The spotlight flickered. And the man in white vanished.

But in his place — on the chair — sat a tape recorder. Rehaan climbed the stage cautiously, picked it up, and pressed play.

A voice, soft and slow, filled the room.

“Absence is a language. One you’ve already begun to learn. Do you feel it? That hollow where something once was? Names you can’t remember? Faces that never belonged to you?
This city sheds memory like skin. And I am its archivist.”

The tape stopped.

Nikita looked pale. “I… I forgot my own phone number just now.”

“What?”

“I swear,” she said, trembling. “For five seconds, it was just… gone. Like it had never existed.”

Rehaan’s stomach turned.

The Spiral Room didn’t just display absence.

It generated it.

Each step within was a transaction — memory for revelation. Insight for forgetting. He realized, with horror, that he hadn’t asked Nikita the one question he should have: Why had she agreed to come after so long?

And now… he wasn’t sure he remembered how he knew her at all.

They managed to push the door open after a few minutes of pressure — as if the room had finally decided to let them go. The corridor behind was silent again. No voices. No shifting walls. Just the echo of the gramophone in their bones.

Rehaan checked his phone.

Battery: 13%.
Signal: None.
Date: Blank.

He powered it off.

Outside, the world hadn’t changed — yet something was undeniably different. The birds in the trees were quiet. The lane was empty. Not abandoned, but unnaturally paused.

Nikita gripped his sleeve. “I think we need to see your grandfather again.”

Rehaan nodded. If anyone had ever escaped the Spiral, it was him.

Room 204, Byculla Old Age Home.

Gopal Joshi sat staring out the window. When they entered, he turned, slowly. His eyes were not those of a tired old man anymore — they were clear, sharp, and scared.

“You went to the room,” he said. “Didn’t you?”

Rehaan sat beside him. “Yes. And he was there.”

Gopal closed his eyes. “I told Raghu not to write the play. Told him to burn the script. But he thought it was art. He thought he had invented the Spiral. He didn’t know he was just echoing it.”

“Who is the Passenger?” Rehaan asked.

“The city’s witness,” Gopal replied. “A collector of all that’s been erased. You know how Mumbai forgets? How places vanish overnight, people disappear, identities dissolve in the crowd? That isn’t decay. It’s curation. He is the one who archives absence.”

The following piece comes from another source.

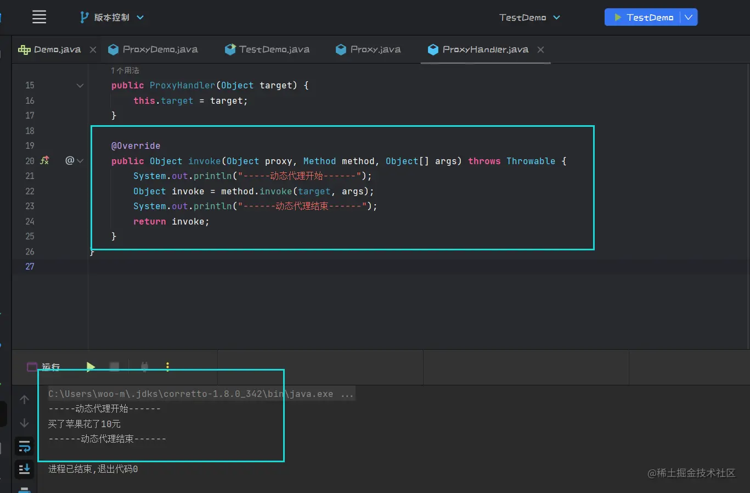Open the hamburger main menu
The image size is (750, 493).
click(39, 17)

Rehaan frowned. “But why the matchboxes?”

“A key. The matchbox contains absence. It marks those ready to be unwritten.”

Nikita asked, “What happens if you open too many?”

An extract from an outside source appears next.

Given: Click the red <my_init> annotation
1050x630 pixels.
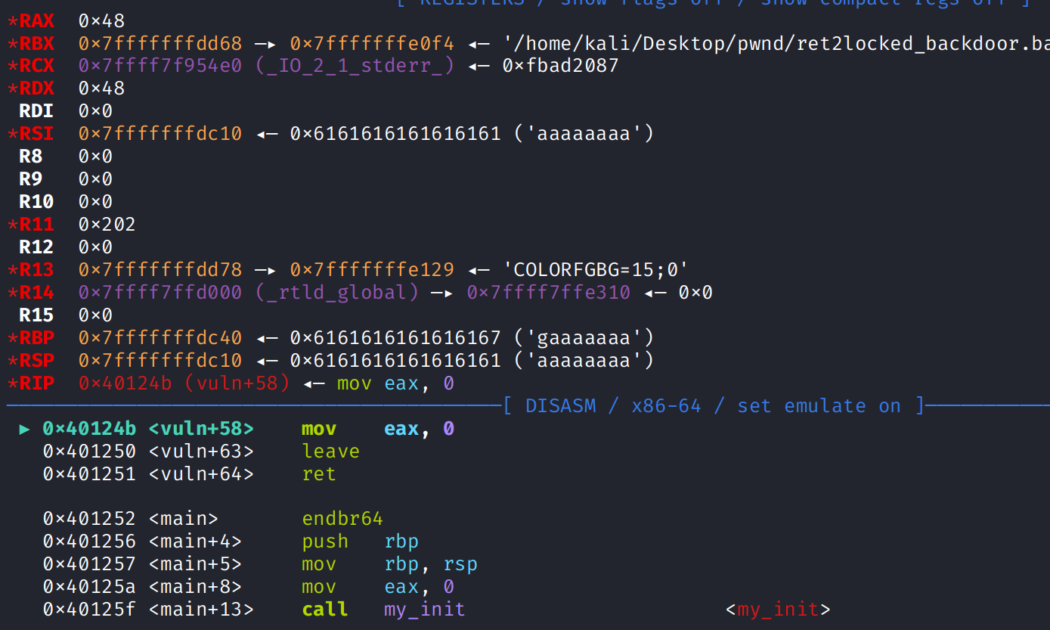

“You don’t vanish all at once,” Gopal said softly. “You fade. Memory by memory. Scene by scene. Until you are no longer in your own story.”

Rehaan felt a sudden pressure behind his eyes.

“What if… what if I’m already missing something?”

His grandfather nodded. “You are. You think the story began with Raghu. But you forgot something before that. Before journalism. Before the play.”

“What?”

“You and Raghu—” Gopal hesitated, then looked down. “—you were once on the same stage.”

Rehaan’s breath caught. “I never acted.”

Gopal looked at him. “Exactly. And yet… here you are, being watched.”

That night, Rehaan locked his apartment and covered every mirror.

He opened his grandfather’s old trunk again, searching for something — anything — that could confirm the link.

At the very bottom, tucked beneath dust-covered scripts, he found it.

A cast photograph.

Dated: May 1997.
Venue: NCPA Experimental Theatre.

He scanned the faces.

There, to his shock — was himself.

Nine years old.

Standing next to a smiling Raghu Pradhan.

The name scrawled beneath the photo read: Spiral Room (Workshop Performance)

He stared, unable to breathe. His eyes blurred.

He had been in the play.

He had forgotten an entire performance.

A week. Maybe more.

Erased.

Not just by trauma.

But by design.

The Passenger had chosen him long ago.

The phone vibrated.

A text.

Unknown number:

“Your final scene approaches. CST. Midnight. One audience. No applause.”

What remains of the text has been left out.